YOUR INSTRUCTIONS >> Print the entries exactly; skip the pictures.

INPUT DATA >>
╭──

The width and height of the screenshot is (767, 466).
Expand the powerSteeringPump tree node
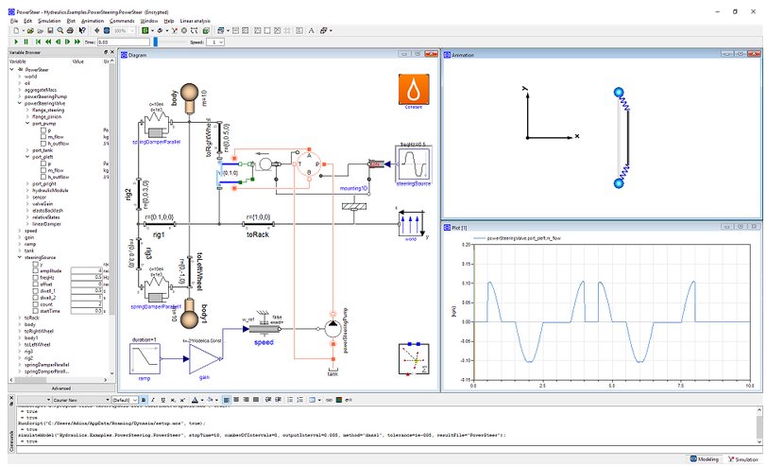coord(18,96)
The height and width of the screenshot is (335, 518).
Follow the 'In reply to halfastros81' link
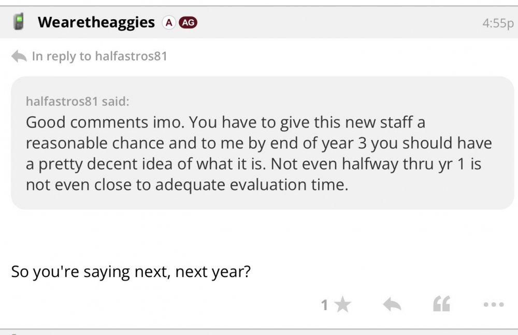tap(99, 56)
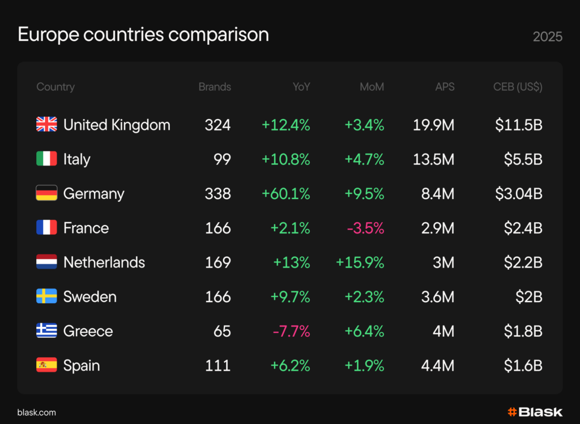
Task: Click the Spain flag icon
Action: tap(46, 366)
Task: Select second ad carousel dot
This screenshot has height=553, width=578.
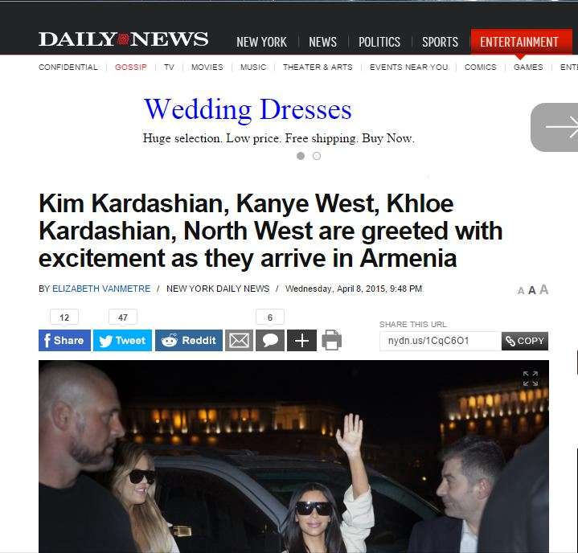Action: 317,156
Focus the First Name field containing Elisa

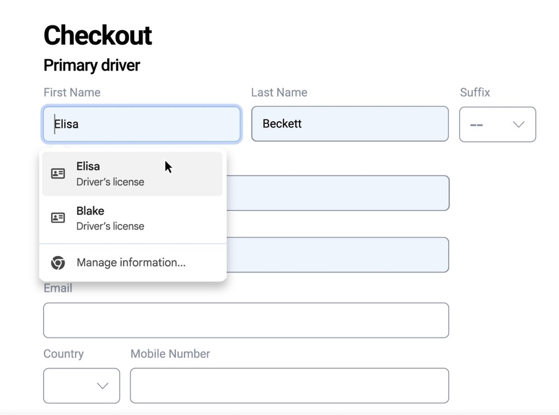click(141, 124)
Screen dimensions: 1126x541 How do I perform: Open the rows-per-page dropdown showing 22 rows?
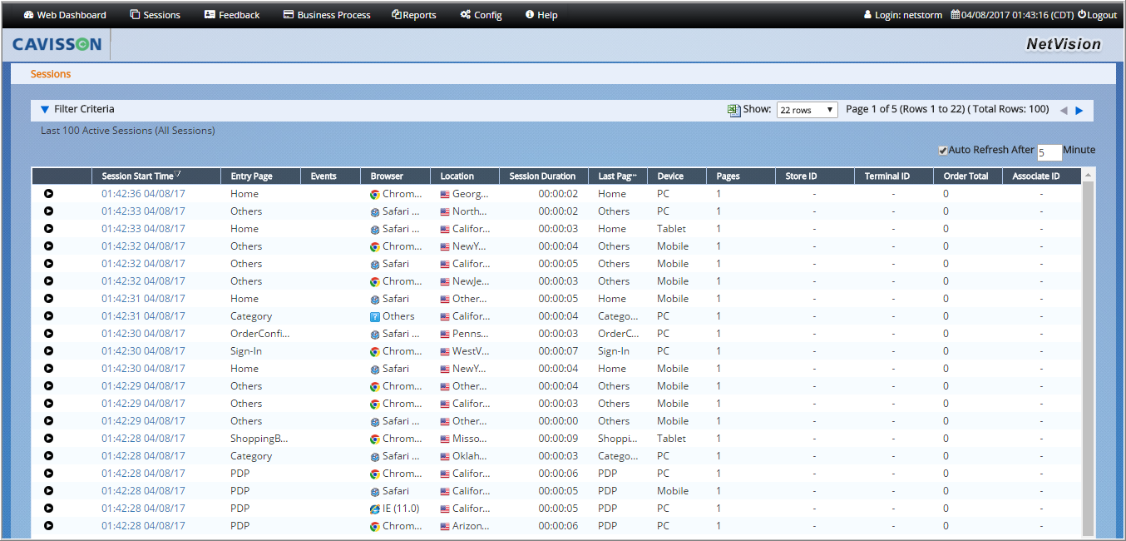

╰──

SOLUTION FOR THIS EXERCISE >>
The width and height of the screenshot is (767, 466).
Expand the powerSteeringPump tree node
coord(18,96)
The height and width of the screenshot is (335, 518).
Follow the 'In reply to halfastros81' link
tap(99, 56)
Task: Click the Spain flag icon
Action: tap(46, 366)
Task: Select second ad carousel dot
This screenshot has height=553, width=578.
Action: 317,156
Focus the First Name field containing Elisa

click(141, 124)
Screen dimensions: 1126x541 How do I perform: Open the rows-per-page dropdown showing 22 rows?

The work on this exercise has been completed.